GENetic diversity exploitation for Innovative Macro-ALGal biorefinery

SINTEF Ocean’s Plankton Centre is researching new ways of using algae and plankton commercially

The Plankton Centre at SINTEF Ocean received funding from the Research Council of Norway towards the construction of new laboratories that could develop innovative ways to use algae and plankton commercially. The objective of this centre, ran by SINTEF Ocean in collaboration with the Norwegian University of Science and Technology, is to identify new ways of producing, harvesting and processing microalgae, macroalgae and zooplankton.

For example, researchers are looking into using microalgae as feed for farmed fish, to replace soya which is imported from overseas and typically produced unsustainably on deforested land. In addition to being more sustainable, feed from microalgae would also have higher concentrations of fatty acids.
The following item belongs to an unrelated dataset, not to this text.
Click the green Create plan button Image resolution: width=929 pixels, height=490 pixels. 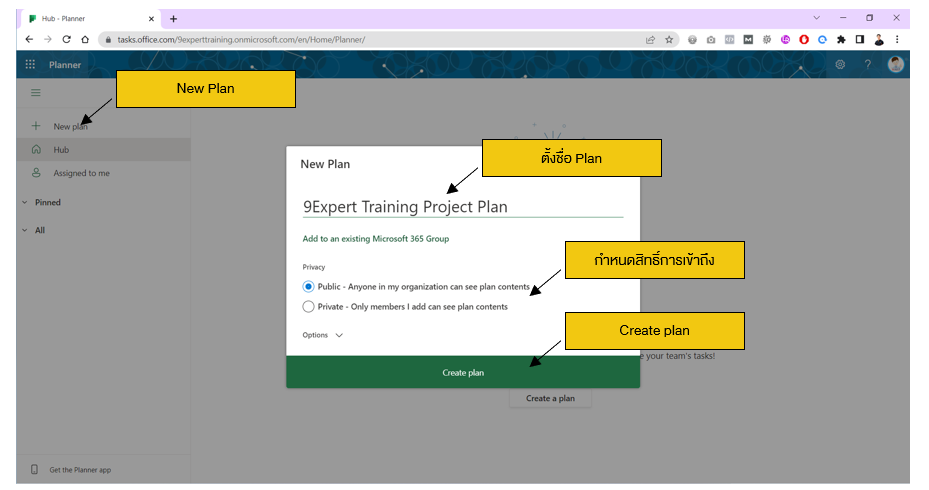tap(463, 372)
Emphasising the importance of commercialising micro-algae, C-Feed is a company that has emerged from the SINTEF start-up community, selling feed ingredients to the marine aquaculture industry.

The Plankton Centre is also working on behalf of Statoil in order to understand the impact that certain chemicals (synthetic polymers associated with improved oil recovery) have on different marine species.

According to Gunvor Øie, the Plankton Centre Manager as well as the Research Director at SINTEF Ocean, the aim of the centre is to “contribute towards establishing a new biomarine industry in Norway”. With all its potential applications, “some people believe that algae and plankton will be the new oil”.